И Кистерев спокойно сказал:

— Запиши, Вера.

Народ разошелся, в комнате, загроможденной лавками и стульями, осталось только четверо: Кистерев, Вера, Божеумов и Женька.

Божеумов широкими шагами ходил от стены и стене. Кистерев сидел за столом согнувшись, на зеленом лице — ввалившиеся глаза, тонкий синий рот.

— Вы и в самом деле рассчитываете добыть хлеб одним лишь добрым словом? — обратился Божеумов к Кистереву.

Тот помолчал, сгибаясь над столом, и наконец обронил:

— Хлеба нет.

— Это как понимать?

— Да так и понимайте.
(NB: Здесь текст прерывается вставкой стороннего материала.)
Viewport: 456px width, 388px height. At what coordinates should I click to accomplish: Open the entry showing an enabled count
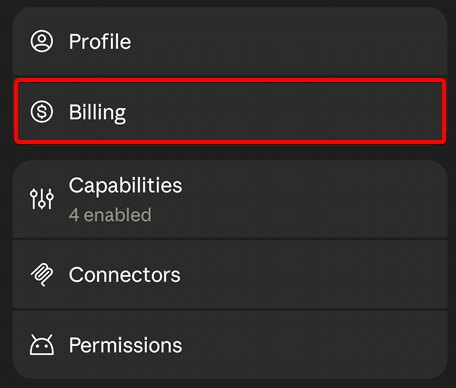point(230,199)
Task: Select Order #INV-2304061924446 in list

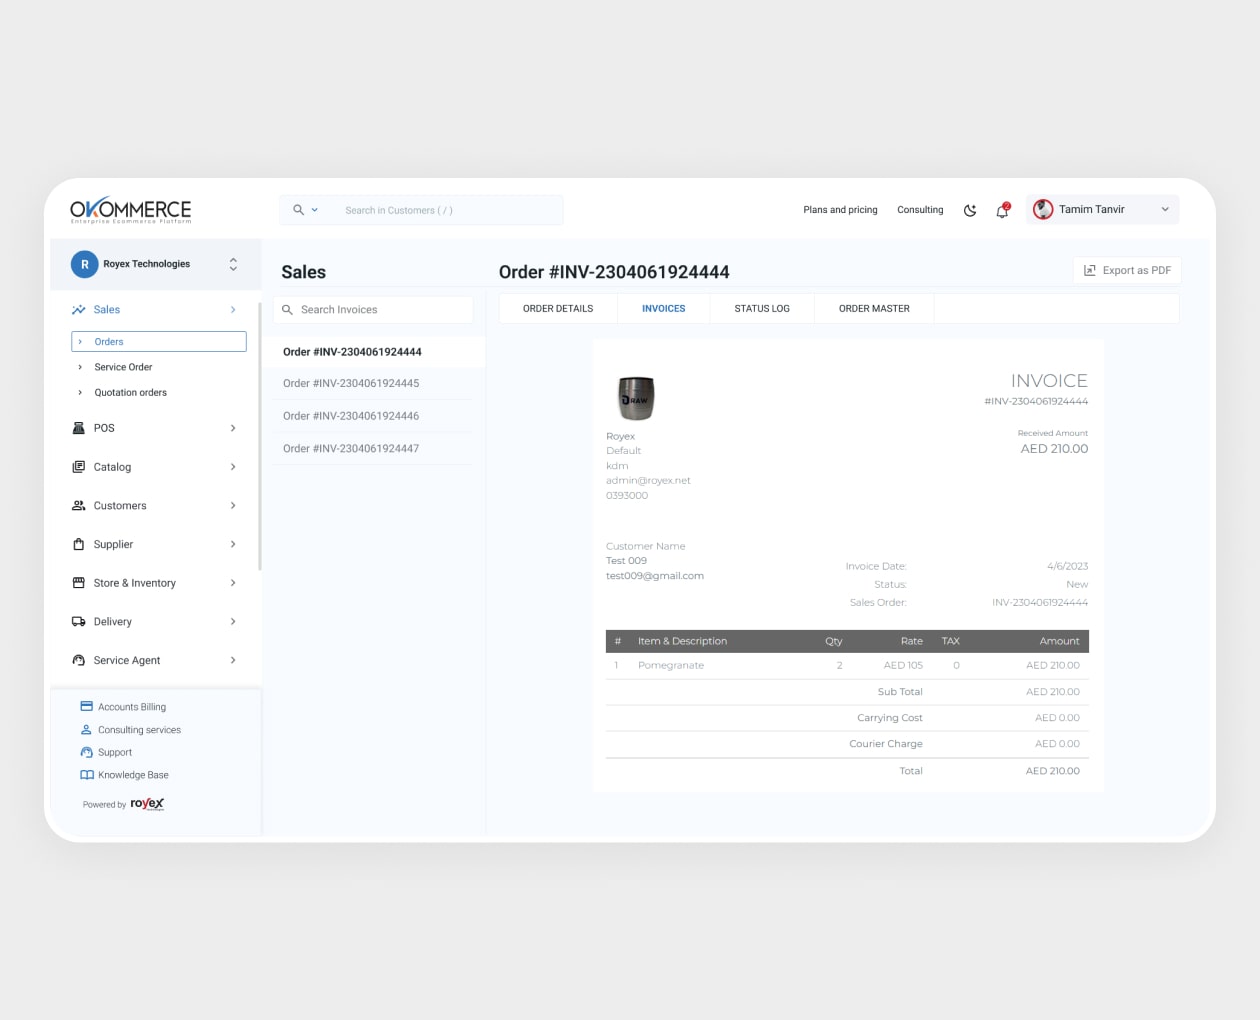Action: tap(351, 416)

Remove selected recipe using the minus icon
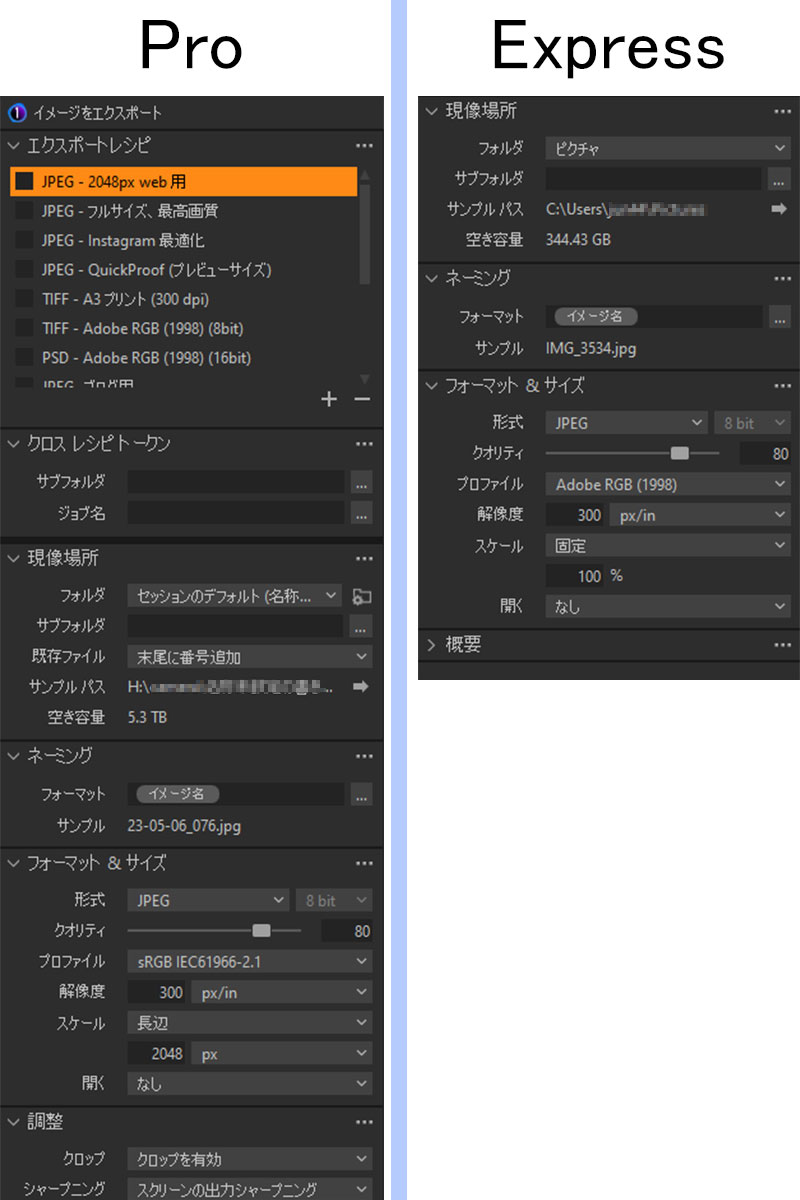[362, 399]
Хлеба нет, его нельзя добыть ни добром, ни злом.

Божеумов повернулся всей грудью, заложил длинные руки за спину:

— Та–ак! Тогда зачем же вы свой метод подсовывали?

— Чтоб вашим не пользоваться, разумеется.

— Та–ак! — Божеумов сделал шаг вперед, грудью на Кистерева, руки по–прежнему заложены за спину: — Не знаю, как вы себя вели на фронте, а здесь вы пораженец, Кистерев! Даже удивительно, как таким доверяли взвод!

— Мне доверяли батальон.

— Тем более страшно.

— Где вы раньше были, товарищ Божеумов? Проявили бы ко мне недоверие, перед тем как отправить на фронт, глядишь, был бы я сейчас таким, как вы, — с двумя руками.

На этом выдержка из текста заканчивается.